The headphones are available in either black/red or white/orange
I also liked the neckband. I've tried traditional portable headphones on my runs, and the feel of a thin wire headband bouncing up and down on top of my noggin was not pleasant. Having the band behind my head kept it off my skull, which was great. Only one drawback — if I looked up, sometimes the band hit the back of my neck. But I should keep my eyes on the road, not the sky anyway.
There was a thin reflective strip on the neckband, too. It's not enough by itself — I still wear light clothing and a blinking belt light for safety, but it was a nice touch.
I auditioned these headphones in early November, which gave me chance to try out another nice feature. The Ultrafit 2000's come with a variety of earcup covers, including a pair of soft plastic ones, thin foam pads, and thick woolen-like pads that resemble ear muffs.

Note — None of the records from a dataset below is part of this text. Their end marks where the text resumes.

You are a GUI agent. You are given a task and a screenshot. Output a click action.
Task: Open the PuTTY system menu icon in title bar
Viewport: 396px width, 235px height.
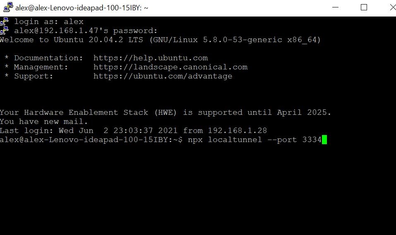tap(7, 7)
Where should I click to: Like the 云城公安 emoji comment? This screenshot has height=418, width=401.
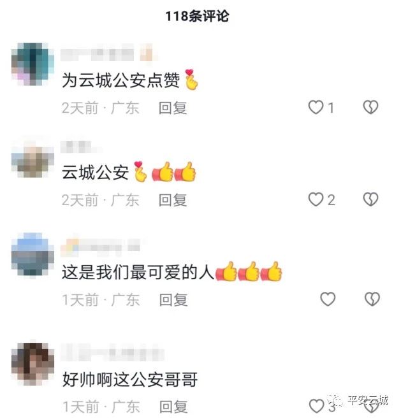point(316,199)
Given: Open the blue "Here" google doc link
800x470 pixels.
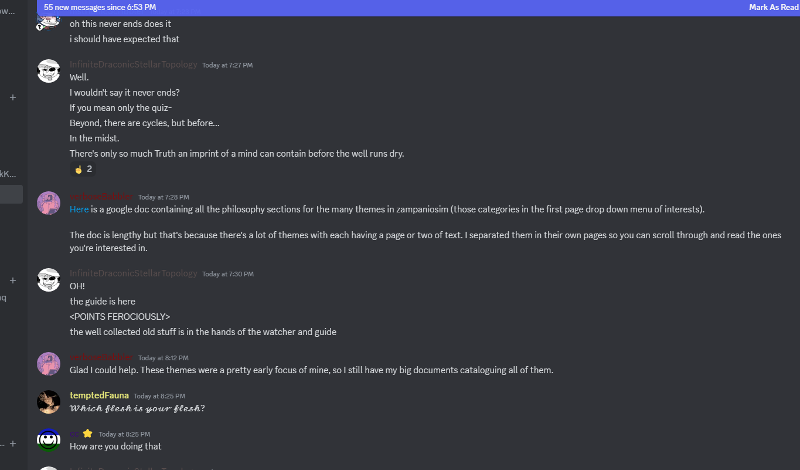Looking at the screenshot, I should pos(79,209).
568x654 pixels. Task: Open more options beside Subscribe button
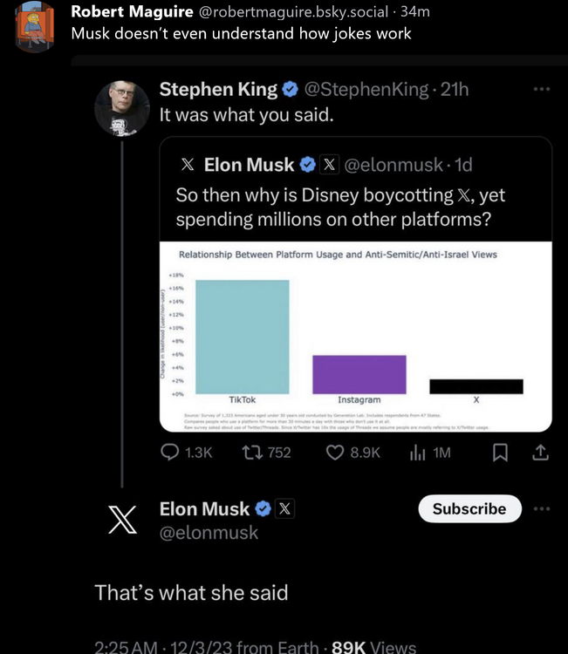pyautogui.click(x=542, y=508)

|The headphones come with a variety of earpads.|
In fact, that's their function — to help keep your ears warm on those cold November mornings. I've tried regular earmuffs, and because they completely cover the ears they dampen external sound too much (especially over earbuds). But the Polk earmuff earpads worked beautifully. They kept my ears fairly warm, and let enough ambient sound in to keep me safe.
Tangle-free cord — really
Polk claims that the headphone cord is tangle-free. I didn't mean to test that assertion, but over a two-week period of jamming the 'phones into gym bags, backpacks, coat pockets and even the provided travel pouch I found it to be true. I never had to unsnarl the cable. After dealing with headphones that present me with a Gordian knot on a regular basis, this was a welcome improvement.
Great sound for sport use
From a practical level, the Polk Ultrafit headphones were a joy to use. And they sounded good, too. As always, I auditioned a wide variety of music. Although they did a good job reproducing a lot of the detail in the music of my lossless digital files, they also colored the sound somewhat.

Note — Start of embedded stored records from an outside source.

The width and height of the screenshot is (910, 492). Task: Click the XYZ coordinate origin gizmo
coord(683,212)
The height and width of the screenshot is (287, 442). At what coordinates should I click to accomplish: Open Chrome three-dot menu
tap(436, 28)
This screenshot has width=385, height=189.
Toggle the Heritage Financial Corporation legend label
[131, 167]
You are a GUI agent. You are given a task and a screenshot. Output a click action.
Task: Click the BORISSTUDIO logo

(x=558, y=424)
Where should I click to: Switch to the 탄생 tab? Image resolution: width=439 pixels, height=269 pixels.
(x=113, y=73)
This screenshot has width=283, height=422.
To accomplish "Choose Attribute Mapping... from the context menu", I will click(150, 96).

To my ears, the headphones had a little bit of an edge to them in the high end. Not unpleasant, but still there. Bass was nice and firm it sometimes seemed a little much for acoustic music, but right in the pocket for rap, soul, electronic and rock. And let's be realistic — I'm not going to be listening to Mozart string quartets or singer/songwriters strumming guitars when I'm out running. I want heart-thumping music with a strong beat that will help me keep my pace and energy level up. And for that kind of music, headphones' coloration actually enhanced the sound.
Run with it
Using the Polk Audio UltraFit 2000 sport headphones on my runs, I could listen to my music with both ears, and still hear approaching cars in time to take action. And with the headphones' sporty swept-back design and two-tone color scheme, I didn't look so odd, anymore.
Well, except for my running technique. But a great set of 'phones can't fix everything.